The main goal of this research is to determine if the 2015 reform of the long-term care sector led to an increase in earnings management. The central research question was therefore formulated as follows:

“Has the 2015 reform of the Dutch long–term care sector led to an increase in earnings management?”

Based on prior research regarding earnings management in the not–for–profit sector we noted that there are multiple incentives for managers of long-term care institutions to apply earnings management and that most of these incentives can be traced back to the agency theory.

Within the confines of this research the governmental bodies which largely fund this industry are the principals and the management of the long–term care institutions acts as the agents. As a result of the long-term care reform, a shift from the national government to local municipalities as principal occurred and budgets were lowered which caused uncertainty for the agents. We assumed that this uncertainty could lead to a situation where managers of long–term care facilities feel the need to, instead of austerity measures such as cutting costs, manage earnings to maintain the current financing level from the municipalities after the reform.

Prior research also suggest that, based on the political cost hypothesis, there is an expected positive relationship between firm size and the level of profit and political attention. We noted that this could be an incentive for managers in the long-term care sector to apply earnings management to manage earnings downwards as these may lead to lower subsidy income in consecutive years.

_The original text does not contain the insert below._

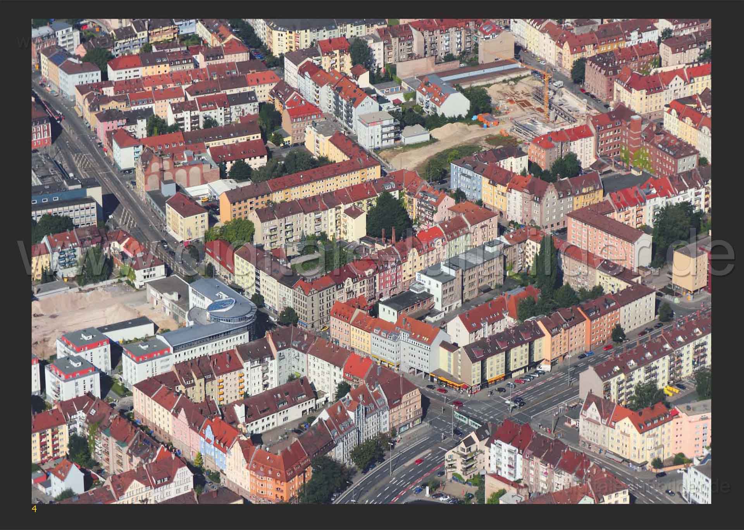Click the dark border below the photo
The height and width of the screenshot is (530, 744).
pyautogui.click(x=372, y=517)
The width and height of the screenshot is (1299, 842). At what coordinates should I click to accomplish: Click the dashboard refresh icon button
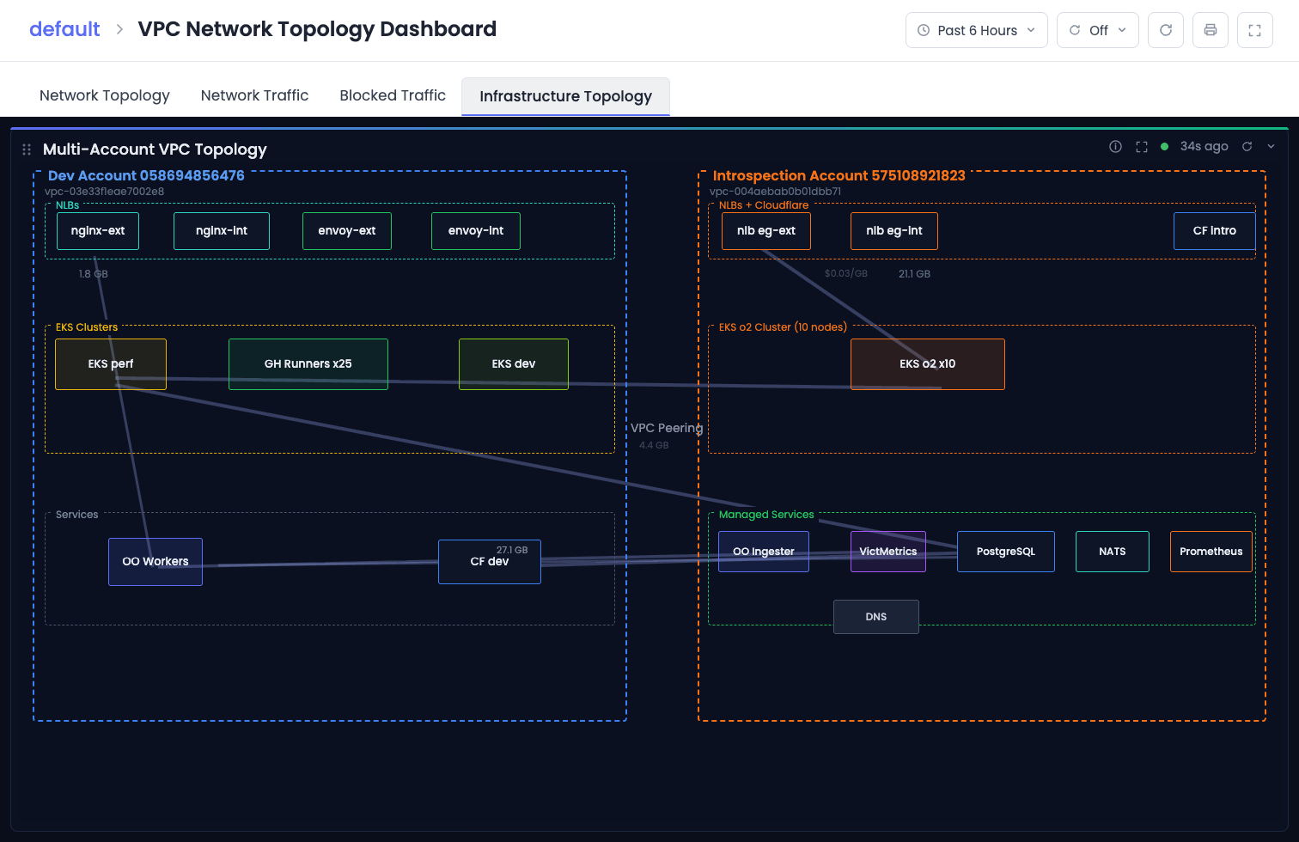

To answer the main research question of this research, we have therefore formulated the following hypotheses:

H1 : Earnings management is positively related to the size of the long-term care institution

H2 : Earnings management within the Dutch long–term care sector increases after the 2015 long–term care

reform

The long-term care sector in the Netherlands can be further divided in two subsectors, namely intramural (inpatient) long–term care and extramural (outpatient) long-term care which led us to formulate a third hypothesis to measure to effect within these subsectors.